Varicella Zoster Vaccine Effective for Hematopoietic Stem Cell Transplant Recipients
Patients receiving auto-HSCT are more susceptible to herpes zoster infections and related complications.
An inactivated varicella zoster vaccine may effectively prevent herpes zoster infections in individuals receiving autologous hematopoietic stem-cell transplants (auto-HSCT) at the peri-transplant period, according to a study published in The Lancet.
Drew J. Winston, MD, of the Department of Medicine at the University of California Los Angeles Medical Center, and associates conducted a randomized, double-blind, placebo-controlled phase 3 clinical trial to assess the effectiveness and safety of inactivated varicella zoster vaccine for patients receiving auto-HSCT.
Patients aged 18 years or older who were scheduled to receive auto-HSCT within 60 days of enrollment or had a history of varicella infection or were seropositive for varicella zoster virus antibodies, or both were eligible for participation.

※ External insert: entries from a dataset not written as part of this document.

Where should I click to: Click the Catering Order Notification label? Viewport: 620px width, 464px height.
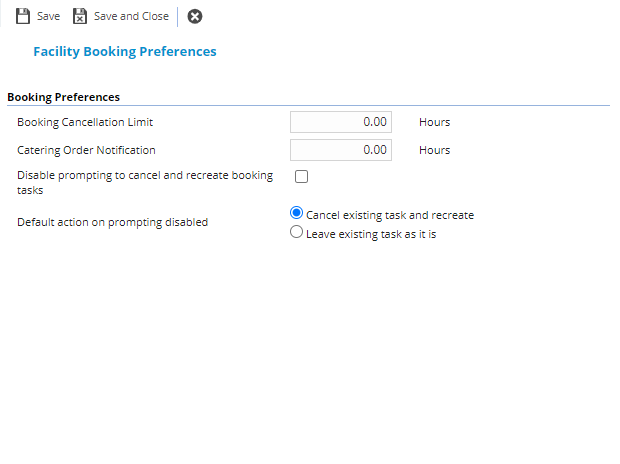(86, 150)
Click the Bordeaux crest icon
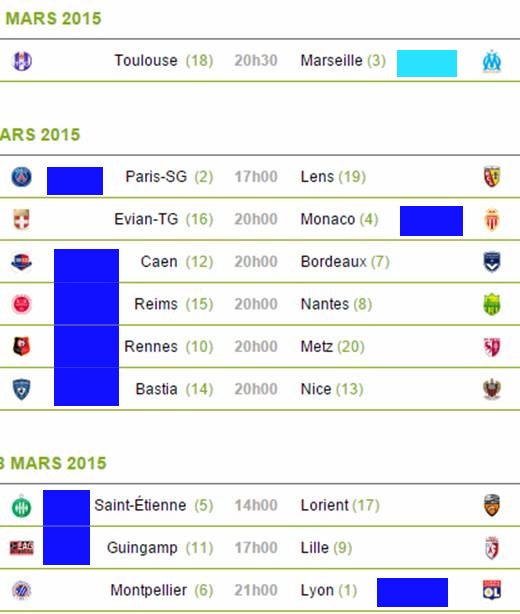Viewport: 520px width, 614px height. pos(492,262)
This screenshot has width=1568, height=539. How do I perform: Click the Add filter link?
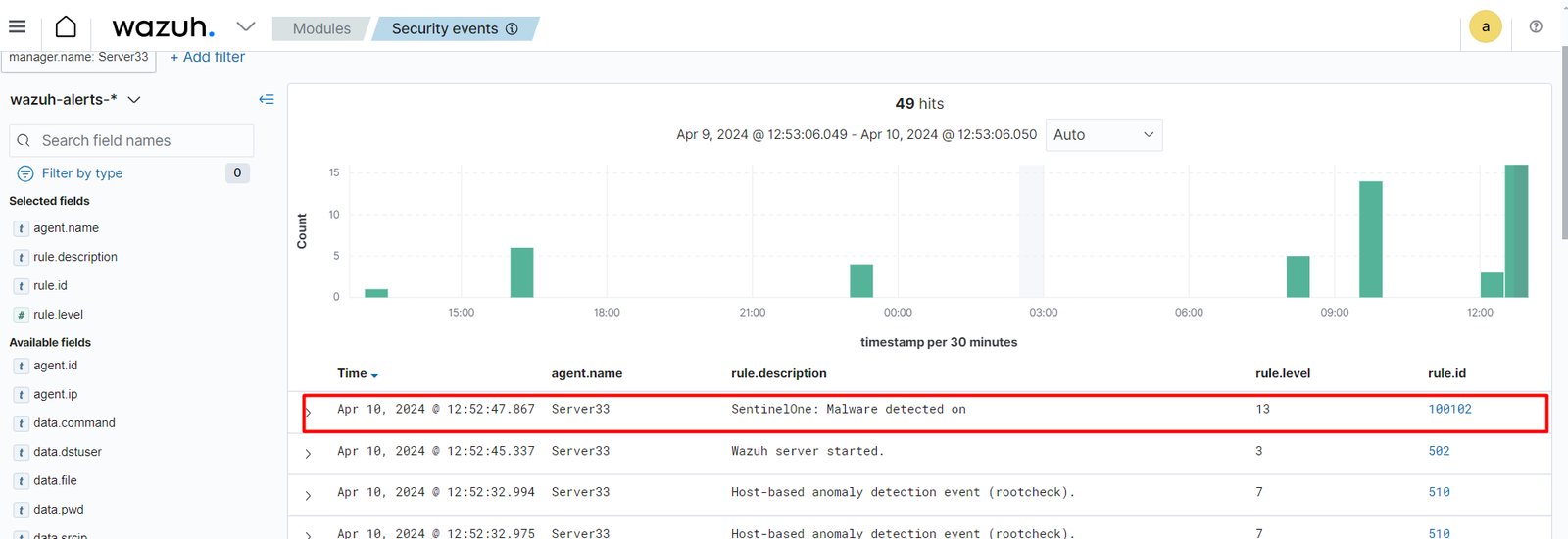[x=208, y=57]
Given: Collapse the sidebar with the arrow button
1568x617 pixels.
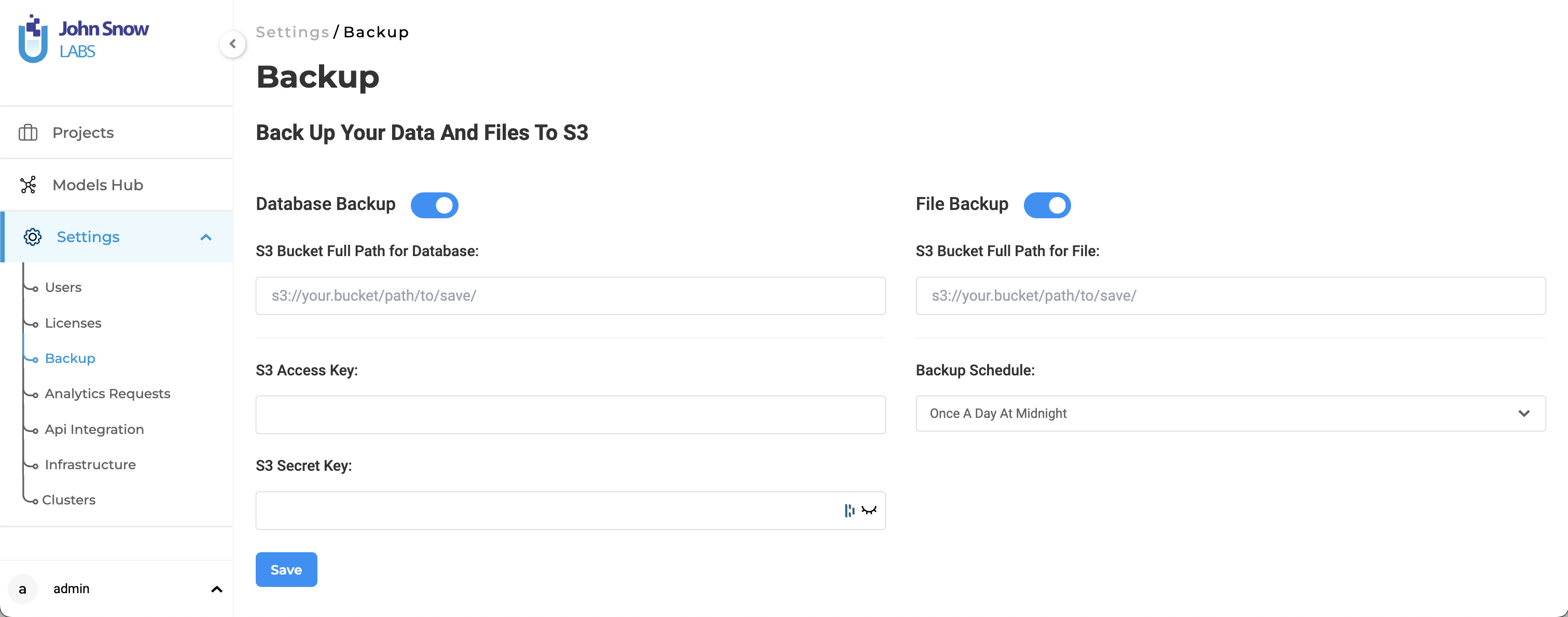Looking at the screenshot, I should coord(232,44).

Individuals with a history of herpes zoster within the year of enrollment and/or intended antiviral prophylaxis for longer than 6 months after transplantation were ineligible for participation.
Volunteers were administered either 4 doses of inactivated vaccine (n=560), high-antigen group (n=106), or placebo (n=564); the first dose given 5 to 60 days prior to auto-HSCT and the remaining 3 doses administered approximately 30, 60, and 90 days after transplantation, respectively.
Due to death or participation withdrawal, 44% (n=249) of patients from the vaccine group, 33% (n=35) from the high-antigen group, and 39% (n=200) from the placebo group did not complete the study. In addition, 51 patients were not included in the primary outcome analysis due to lack of vaccination, lack of auto-HSCT, or both.
Average follow-up years for efficacy for vaccine and placebo cohorts were 2.4 years and 2.3 years, respectively; herpes zoster was confirmed in 42 individuals (8%) from the vaccine group and 113 individuals (21%) from the placebo group.
The projected vaccine efficiency was 63.8% with 33% of participants in both the vaccine and placebo groups having serious adverse events (risk difference, 0.2%); serious vaccine-related adverse events were 1% in both groups (risk difference, 0.1%). Individuals in the vaccine cohort experienced more vaccine-related injection-site adverse events than individuals in the placebo cohort (29% vs 7%; risk difference, 22.6%).
“In the future, patients who have been previously excluded from vaccination with the live-virus vaccine might have the opportunity to be immunized with this investigational inactivated virus vaccine,” wrote the authors. “Furthermore, our results provide the rationale for exploring early vaccination strategies for the prevention of infection caused by other pathogens in a growing population of people who have auto-HSCT and other people who are immunosuppressed.”